“Nel carcere di Bari fu tortura di Stato”: questa la sentenza che condanna nove agenti della polizia penitenziaria per tortura di Stato nei confronti di un detenuto 43enne con problemi psichici. Ma non vi fate schifo neanche un po’?
Aggredirono e picchiarono violentemente un detenuto 43enne con problemi psichici nel carcere di Bari. Sono stati condannati in primo grado 9 agenti della polizia penitenziaria accusati di tortura di Stato, abuso d’ufficio, rifiuto di atti d’ufficio, violenza privata e falso ideologico.
Secondo quanto riportato nelle motivazioni della sentenza che lo scorso 20 marzo ha visto condannati i poliziotti, l’uomo era in una posizione di “netta inferiorità” rispetto ai suoi carnefici.
Oltre ai nove agenti sono stati condannati anche due infermieri che dovranno corrispondere un risarcimento di 80 euro per omessa denuncia: i due, infatti, avrebbero assistito al pestaggio e non avrebbero detto nulla alle autorità.
I poliziotti Giacomo Delia, Raffaele Finestrone, Giovanni Spinelli, Antonio Rosati, Francesco Ventafridda, Vito Sante Orlando, Michele De Lido, Leonardo Ginefra e Francesco Valenziano sono stati condannati in primo grado rispettivamente a 5 anni di reclusione, 4 anni e 6 mesi, 3 anni e 6 mesi, 3 anni e 5 mesi, 3 anni e 4 mesi, 13 mesi, 11 mesi e 6 mesi.
Ma come si fa?
Stando a quanto riporta La Repubblica, i magistrati hanno sottolineato che contro il detenuto è stata usata la forza “senza ragione”, in quanto non vi era un quel momento un contesto di allarme o pericolo.
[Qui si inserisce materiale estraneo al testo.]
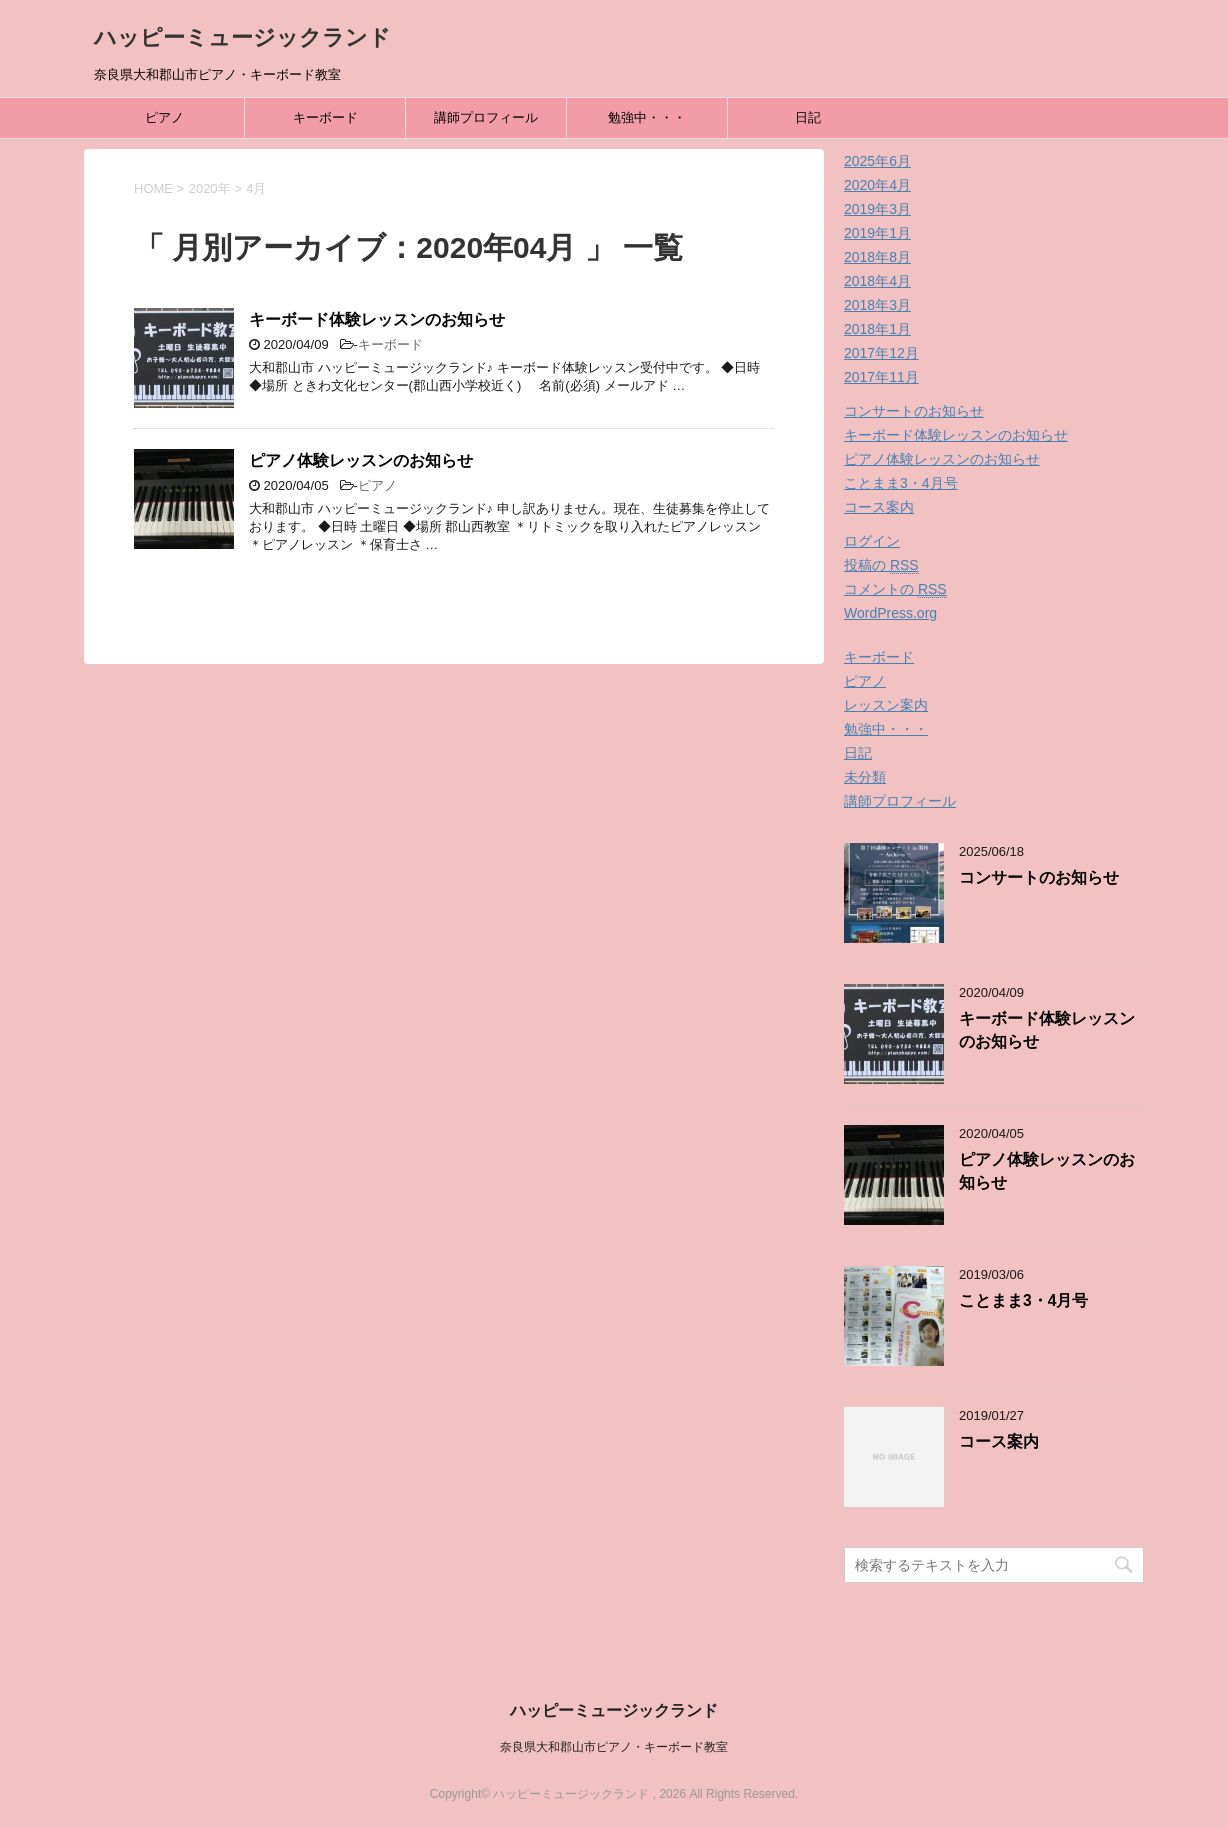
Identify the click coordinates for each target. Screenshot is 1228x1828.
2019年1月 (877, 233)
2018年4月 (877, 281)
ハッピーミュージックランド (242, 37)
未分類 (865, 777)
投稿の (881, 565)
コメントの (895, 589)
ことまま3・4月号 (901, 483)
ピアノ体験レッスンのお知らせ (361, 460)
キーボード (325, 117)
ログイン (872, 541)
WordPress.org (890, 613)
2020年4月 (877, 185)
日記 (808, 117)
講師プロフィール (486, 117)
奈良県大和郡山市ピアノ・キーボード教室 (614, 1747)
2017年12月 (881, 353)
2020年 (210, 188)
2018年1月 (877, 329)
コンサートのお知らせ (914, 411)
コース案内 (879, 507)
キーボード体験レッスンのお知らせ (377, 319)
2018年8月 (877, 257)
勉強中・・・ (647, 117)
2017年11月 (881, 377)
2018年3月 (877, 305)
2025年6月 (877, 161)
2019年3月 (877, 209)
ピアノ (164, 117)
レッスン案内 (886, 705)
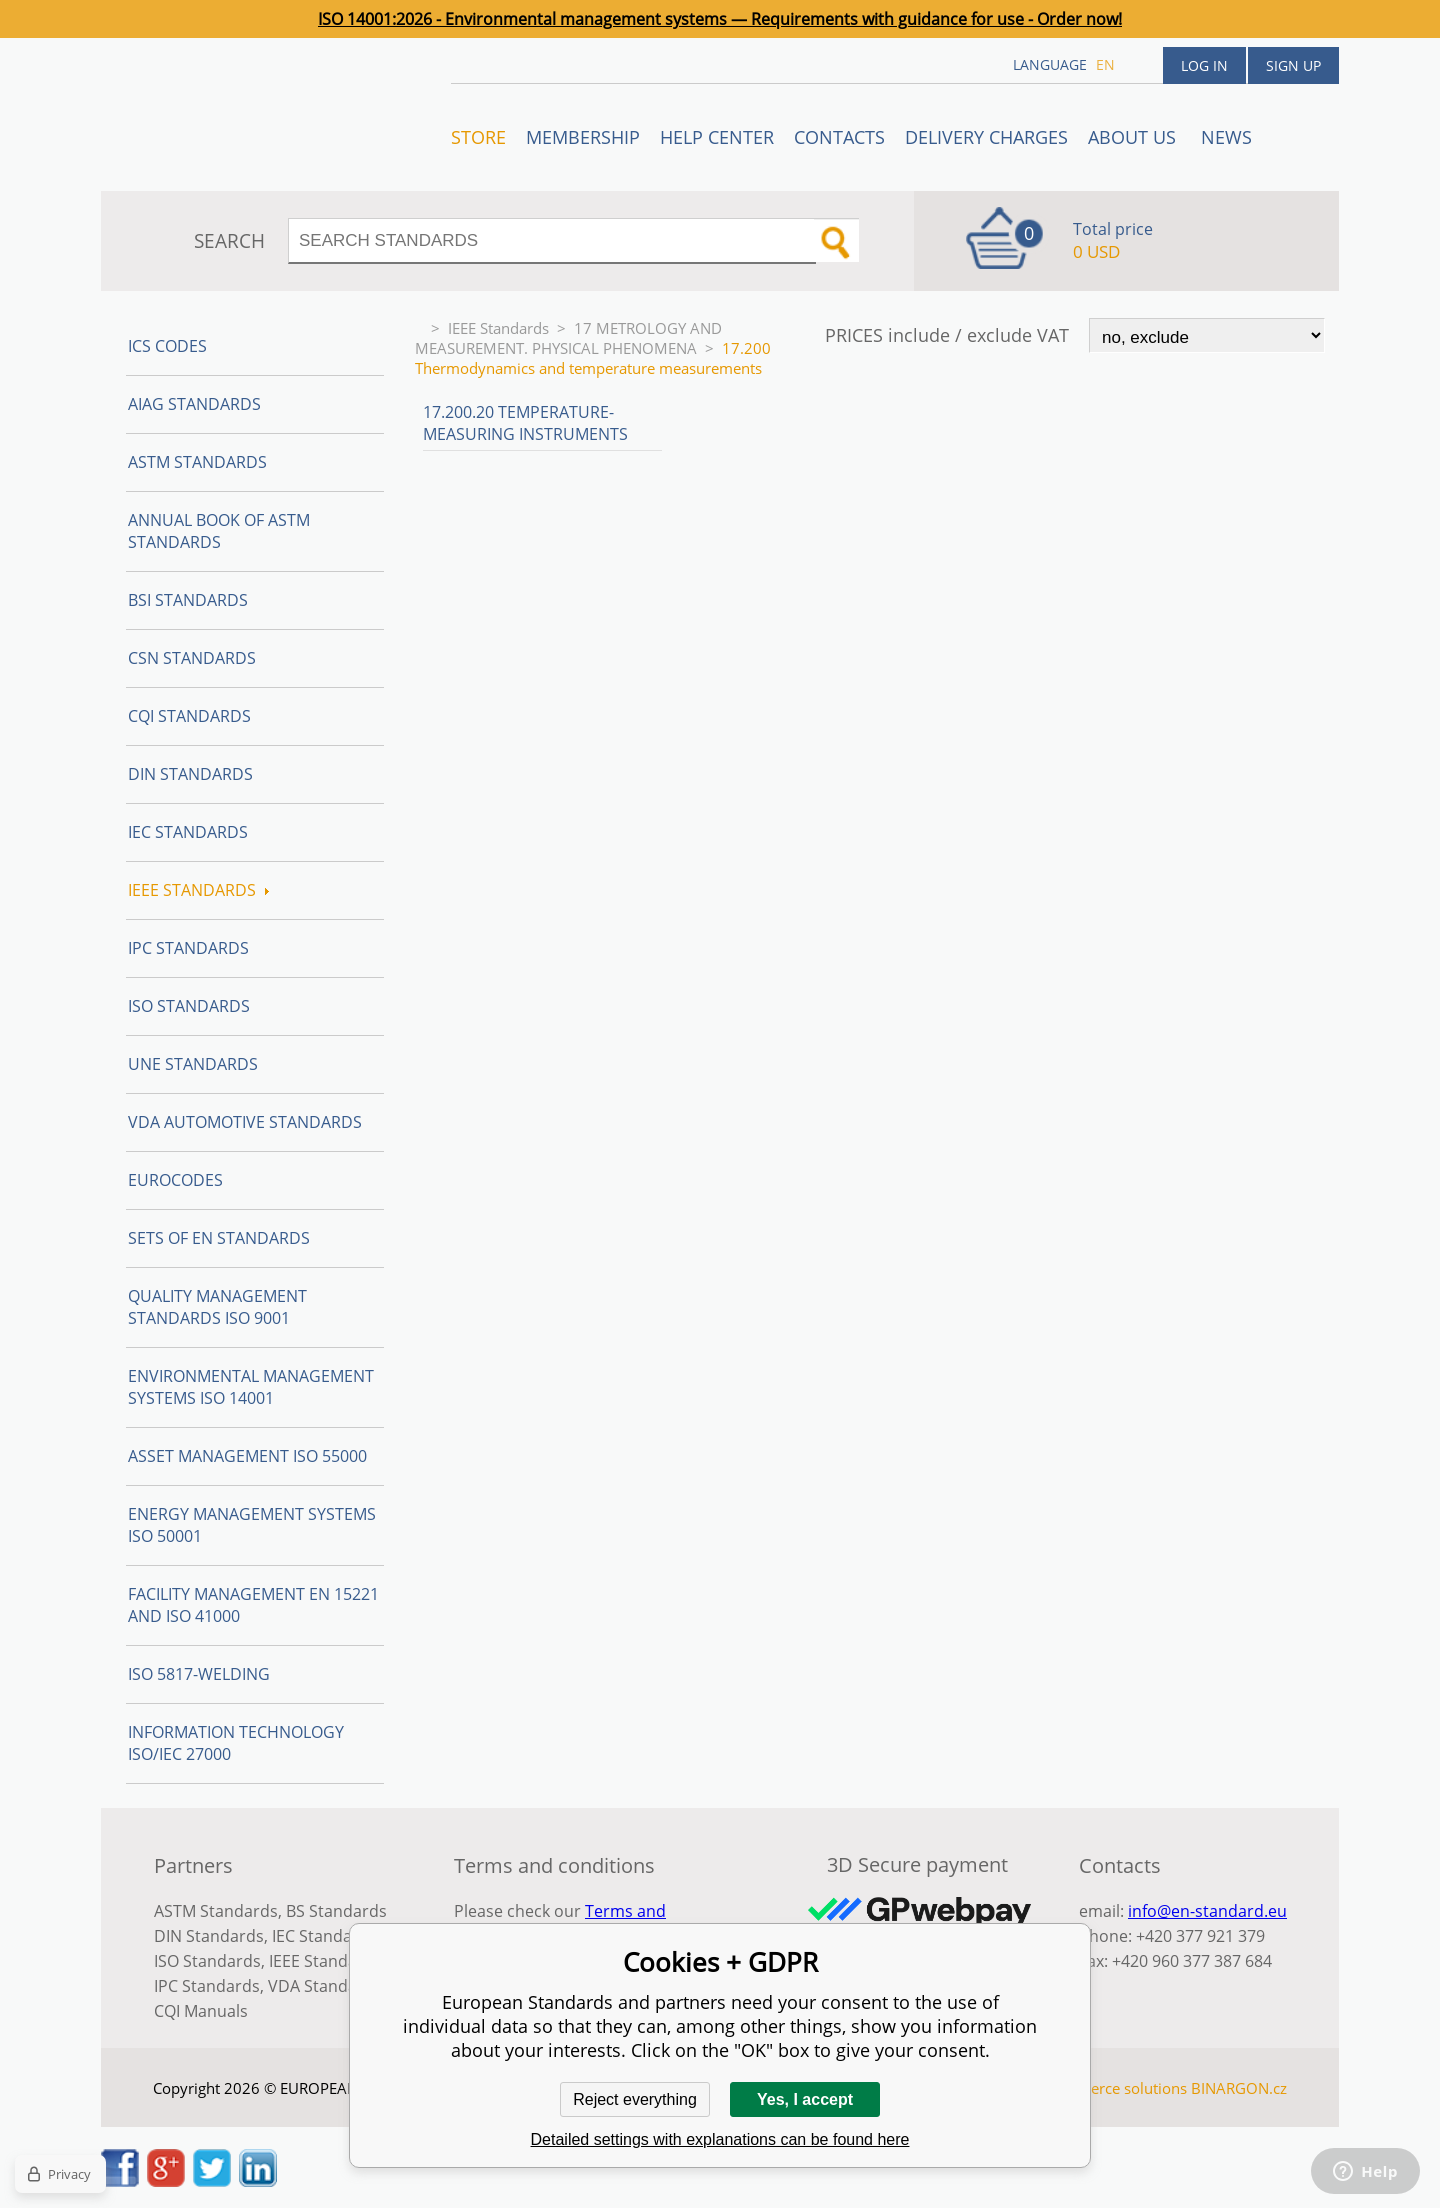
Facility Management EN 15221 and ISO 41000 (253, 1605)
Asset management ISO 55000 (247, 1456)
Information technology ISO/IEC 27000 (236, 1743)
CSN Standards (192, 658)
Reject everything (635, 2099)
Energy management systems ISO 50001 (252, 1525)
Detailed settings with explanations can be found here (720, 2139)
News (1226, 137)
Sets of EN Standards (219, 1238)
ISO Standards (189, 1006)
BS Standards (336, 1911)
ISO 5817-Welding (199, 1674)
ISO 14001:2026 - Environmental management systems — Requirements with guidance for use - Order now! (720, 19)
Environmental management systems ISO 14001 (251, 1387)
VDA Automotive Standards (245, 1122)
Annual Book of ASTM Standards (219, 531)
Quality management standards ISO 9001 (217, 1307)
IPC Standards (188, 948)
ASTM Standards (197, 462)
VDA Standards (325, 1986)
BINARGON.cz (1239, 2088)
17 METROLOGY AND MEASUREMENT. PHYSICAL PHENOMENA (568, 338)
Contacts (839, 137)
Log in (1204, 65)
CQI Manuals (201, 2011)
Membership (583, 137)
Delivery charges (986, 137)
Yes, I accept (805, 2099)
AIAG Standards (194, 404)
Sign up (1293, 65)
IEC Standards (188, 832)
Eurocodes (175, 1180)
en (1105, 64)
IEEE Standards (498, 328)
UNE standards (193, 1064)
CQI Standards (189, 716)
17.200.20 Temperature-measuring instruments (525, 423)
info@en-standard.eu (1207, 1911)
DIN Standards (190, 774)
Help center (717, 137)
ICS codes (167, 346)
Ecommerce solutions (1113, 2088)
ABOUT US (1134, 137)
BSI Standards (188, 600)
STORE (478, 137)
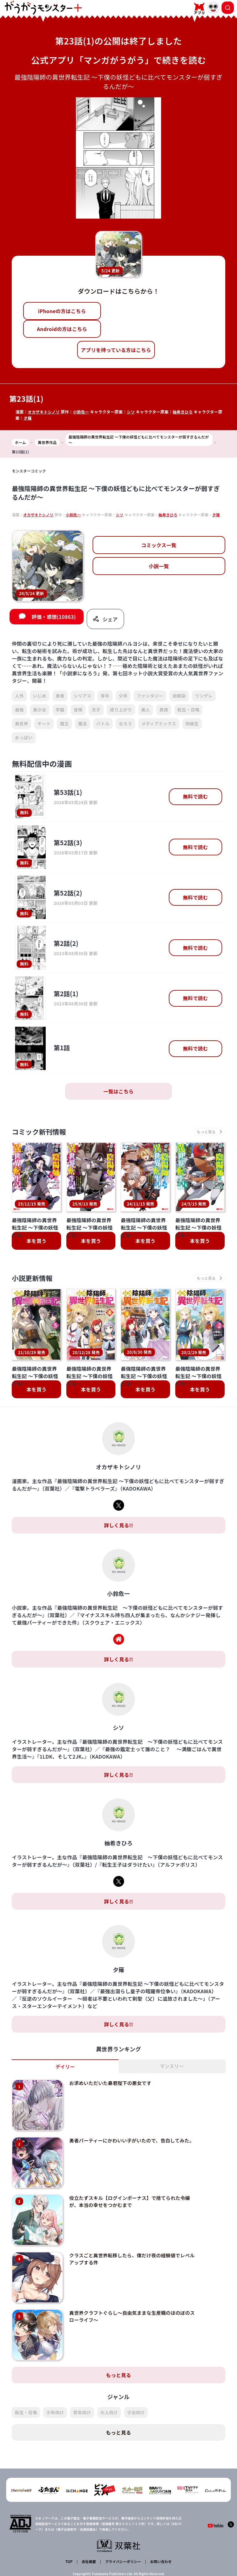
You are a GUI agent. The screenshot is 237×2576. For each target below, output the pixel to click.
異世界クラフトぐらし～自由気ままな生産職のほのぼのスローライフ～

L’uomo sarebbe stato preso a calci e pugni mentre era immobilizzato da altri agenti che lo stavano spingendo a terra con la pressione delle scarpe sulla testa e sull’addome.
L’atto scatenante
Stando a quanto ricostruito, il detenuto con problemi psichici aveva appiccato il fuoco dentro la propria cella, causando l’evacuazione dell’intero primo piano del carcere. L’episodio, secondo quanto si legge anche nelle motivazioni della sentenza, non poteva giustificare la spedizione punitiva compiuta nei confronti degli agenti condannati.
“Ci si attendeva capacità di autocontrollo – scrivono i giudici – e rispetto delle norme dell’ordinamento penitenziario, nonché la consapevolezza di dover operare per la cura delle persone nella custodia dello Stato”. Gli avvocati difensori dei poliziotti potranno chiedere il giudizio d’appello.